A thin circular ring of radius r is charged uniformly so that its linear charge density becomes λ. Derive an expression for the electric field at a point P at a distance x from it along the axis of the ring. Hence, prove that at large distances (x >> r), the ring behaves as a point charge.

Answer 1

Let us consider a thin circular ring of radius r with a charge density of λ.

We need to find the electric field due to this charged ring at a point on the axis of the ring at a distance x from its centre.

Let us consider a small charge element (dx) on the ring having a small charge dq.

dq = λ dx

The electric field due to this charge element at the point P is given by:

dE = `1/(4 pi epsilon_0) (dq)/((r^2 + x^2)`

= `1/(4 pi epsilon_0) (lambda dx)/((r^2 + x^2)`

The electric field at the point P will have two components, one in the vertical direction and the other in the horizontal direction.

dE cos θ along the horizontal direction.

dE sin θ along the vertical direction.

The vertical components will cancel out the effect of each other due to the presence of the diametrically opposite element.

So the horizontal component of the electric field will survive at the point P.

From the figure, we have the value of:

cos θ = `x/sqrt(r^2 + x^2)`

Now the integration of the horizontal component dE cos θ will be carried out.

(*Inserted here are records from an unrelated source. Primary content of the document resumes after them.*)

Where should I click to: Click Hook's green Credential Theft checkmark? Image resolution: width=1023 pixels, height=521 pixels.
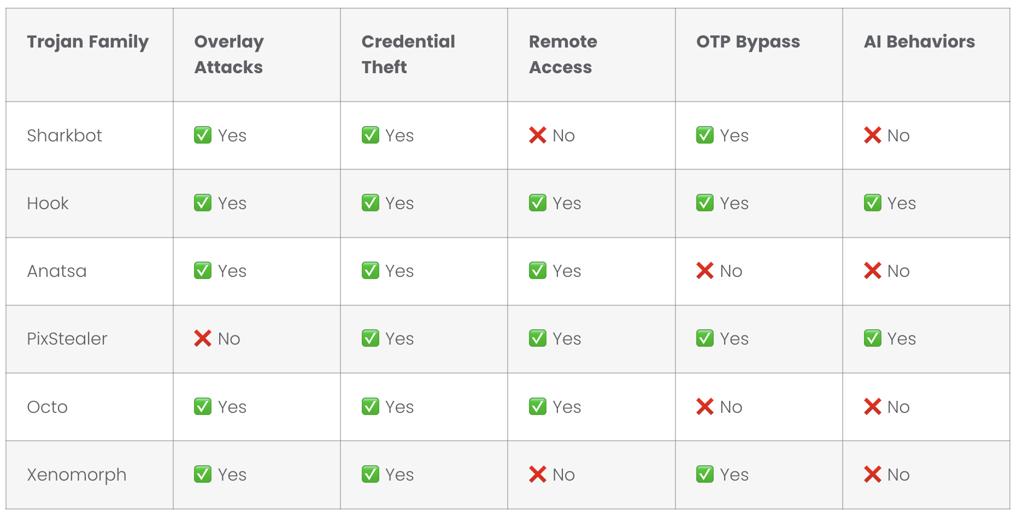point(371,203)
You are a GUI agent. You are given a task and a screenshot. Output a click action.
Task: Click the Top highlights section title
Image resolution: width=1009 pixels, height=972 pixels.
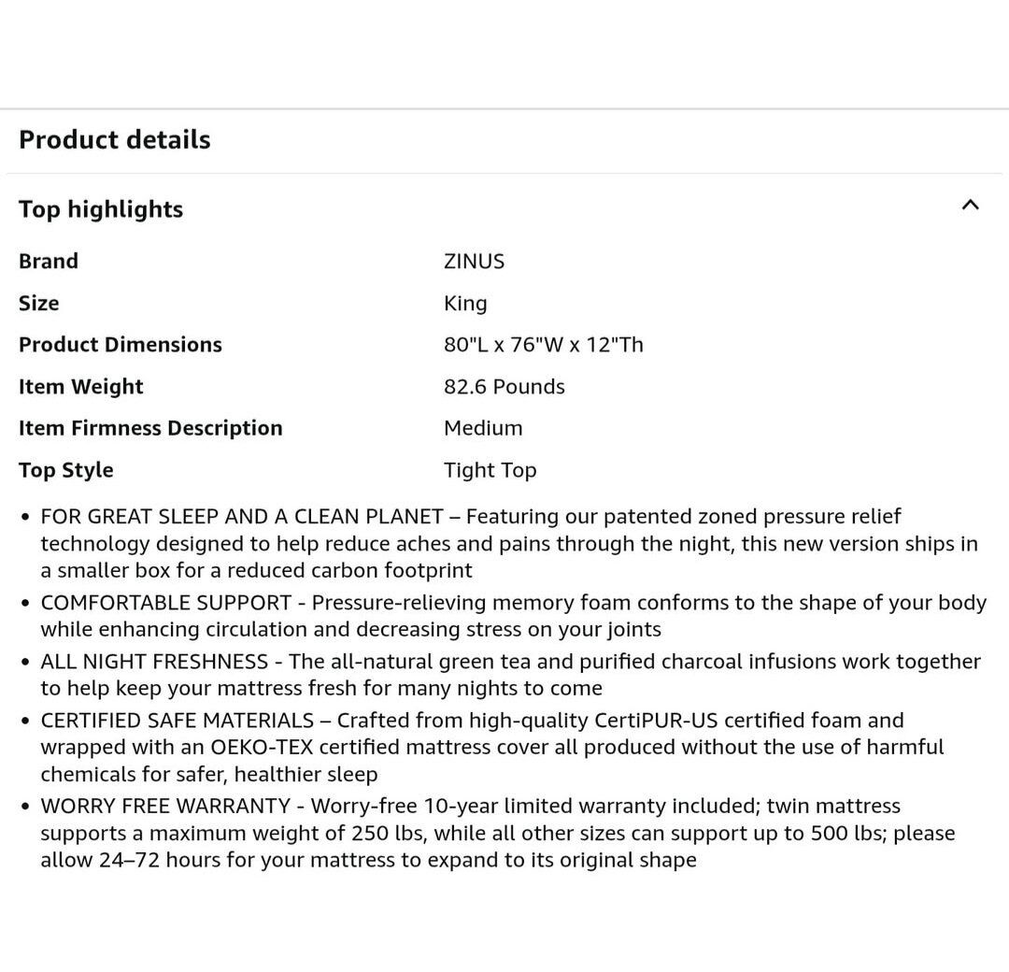point(101,209)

dE cos θ = `(lambdax dx)/(4 pi epsilon_0(r^2 + x^2)3/2`

Since the value of dq = λ dx

dE cos θ = `(x dq)/(4 pi epsilon_0(r^2 + x^2)3/2`

Now, integrating the above equation and taking x and r quantities as constants, we get:

E_x = ∫ dE cos θ

= `int_  (x dx)/(4 pi epsilon_0(r^2 + x^2)3/2`

= `int_  (x dq)/(4 piepsilon_0(r^2 + x^2)3/2)`

= `(x Q)/(4 pi epsilon_0(r^2 + x^2)3/2`

Where Q is the total charge on the ring.

Here, E_x is the value of the total electric field at the point P.

Special case:   

When x >> r, the denominator of the above equation gets modified in the following way:

r² + x² ≈ x²

E_x = `(x Q)/(4 pi epsilon_0(x^2)3/2)`

= `(x Q)/(4 pi epsilon_0 x^3)`

= `(Q)/(4 pi epsilon_0 x^2)`

So at large distances (x >> r), the ring behaves as a point charge.

Answer 2

Point P is on the axis of the ring at a distance r from the centre.

The field dE due to a small element dl is considered.

Linear charge density = λ

So, charge of dl element is dq = λ dl

The perpendicular field component for the whole ring will be zero.

So,

dE = `(k dq)/d^2 cos theta`

= `(k dq)/d^2 xx x/d`

= `(k x dq)/((x^2 + r^2)^(3//2))`

E = `int (k x dq)/((x^2 + r^2)^(3//2))`

= `int (k x lambda dl)/((x^2 + r^2)^(3//2))`

= `(k x lambda l)/((x^2 + r^2)^(3//2))`

= `(k x Q)/((x^2 + r^2)^(3//2))`

When x >> r,

E = `(k x Q)/(x^2)^(3//2)`

= `(k Q)/x^2`

This reduces to a simple Coulomb field. In this case, the charged ring looks like a point charge.